Corey and I have been watching a new TV on DVD--you may have heard of it--called
Six Feet Under. This is an HBO show that began in 2001 (the year cute husband and I started college) and ran until 2006. I actually rented the first season from Blockbuster one summer when I was home from school and after about three episodes decided I wasn't that interested. So imagine my mixed emotions when I opened up the complete series from cute husband on Christmas Day. He could tell I was less than thrilled... But the man is going to be a lawyer--he's
very convincing. Let's just say we started season one about three weeks ago and we're now about to start season five (the final season). In short: we can't get enough of it and though I won't make this official until we finish season five, I can comfortably say that it's my favorite television show ever.
I'm not posting about it here so much to recommend it to all of you (while of course I
do recommend it, I know it's different strokes for different folks and I know TV on DVD can consume a lot of time) but just to have some sort of discussion with myself about what makes it great from a writing standpoint. I took a screenwriting course in college and found that style of writing to be incredibly limiting and difficult, but that hasn't stopped me from having involved daydreams about converting my novel into a screenplay and winning an Oscar.

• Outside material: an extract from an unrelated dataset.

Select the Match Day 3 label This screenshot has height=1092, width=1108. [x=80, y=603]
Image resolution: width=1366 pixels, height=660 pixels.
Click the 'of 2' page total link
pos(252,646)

So these are things I love about
SFU.
I love that the writers have dared to give us weird characters--not weird as in fetishes and obsessions, but weird in the way that most of us and most of the people we know are weird. Everyone has little strangenesses about them and it's those things that are most intriguing; it's those things that draw us to one another. It's our weird hangups--the things that bother us and press our buttons and excite us for no good reason--that color our relationships with everyone we know.

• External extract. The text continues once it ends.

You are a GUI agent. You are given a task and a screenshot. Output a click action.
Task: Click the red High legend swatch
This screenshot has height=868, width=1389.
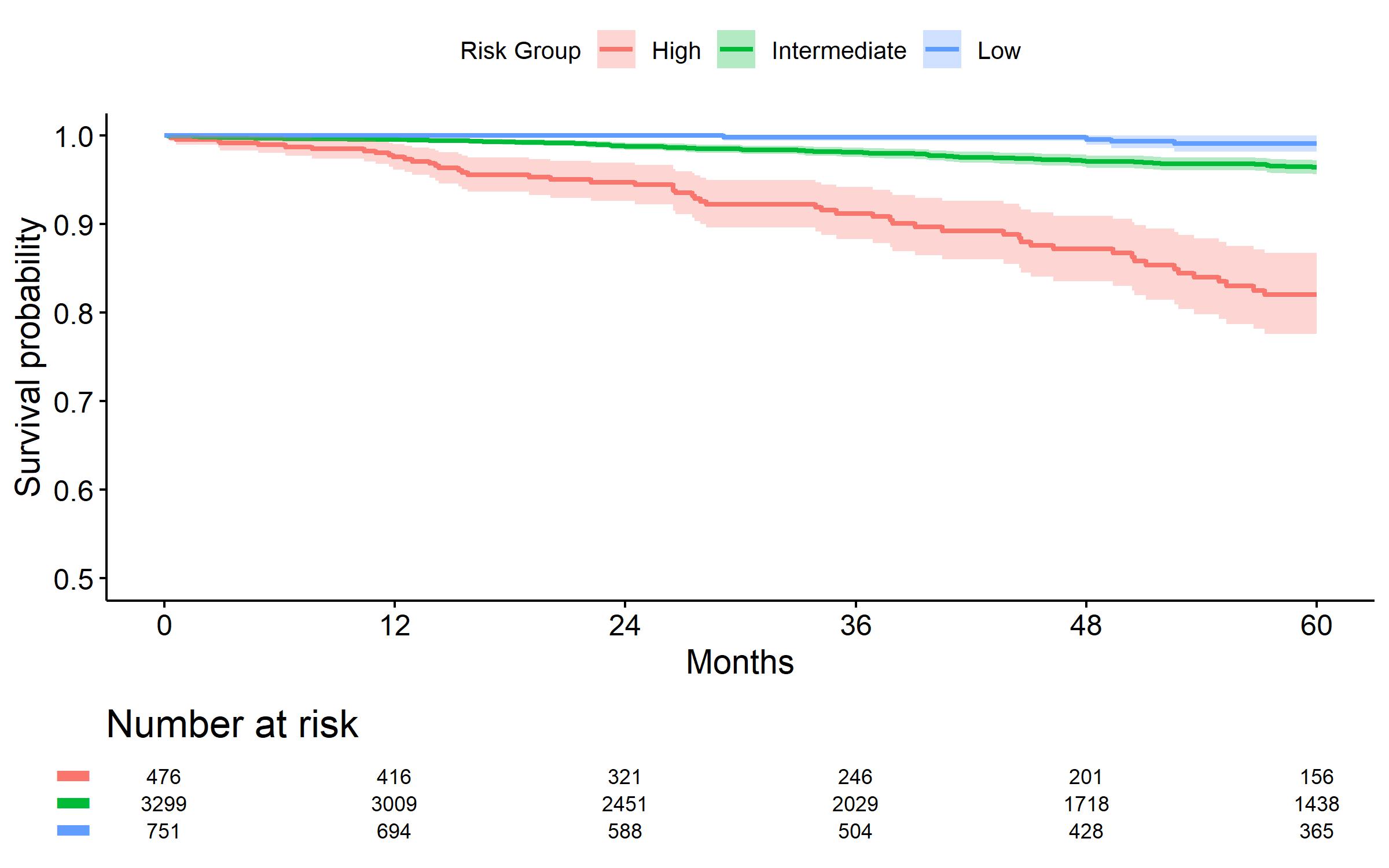[616, 50]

I love that the strangeness of the characters makes for a strange family (the show focuses entirely on a family of funeral directors), but not so strange that they can't function and love one another. All families are dysfunctional in some way, but only in rare cases does this mean that there's no love there. In my experience, most movies, television shows, even books want to give us the rarer story and forget to tell us about the truth of most "normal" families--yes we're weird, but it just makes things interesting.
I love the portrayal of gay and minority characters as
real people. What a novel idea! The most normal couple in the show is the gay couple.
I love that the writers let us hear whole conversations--long meditations between two people or several members of the Fisher family really hashing it out, saying what they mean, letting things out that they've been holding in for a long time. Being mean to one another.
I love how the characters go through marked ups and downs. They can be on the right track for months at a time. Life is going well, there's a modicum of contentment each night before they fall asleep. And yet restlessness always returns. They re-examine things and upset the apple cart again.
I love the relationships that exist between each of the children and their mother. All three are like her in some way, and though she drives them crazy, they all love her more than they could
ever express. Though their father is dead--he comes back in the form of a ghost--I love that all of the characters still seek his approval for so many things: not just congratulations on a triumph, but permission to be sad or angry, or to move on.
I love that the show is willing to discuss death in a matter-of-fact way. Not in a religious or mystical sense, but as something that happens to all of us. And I love that it has no opinion about life after death. We just know that in some way the dead visit us again, whether in our own minds or in some ghostly way, we don't ever really know. But does it matter? Either way, they are speaking to us.
It's fun to think about what makes something you love so good. My hope is that some of these bullet points will seep into my work.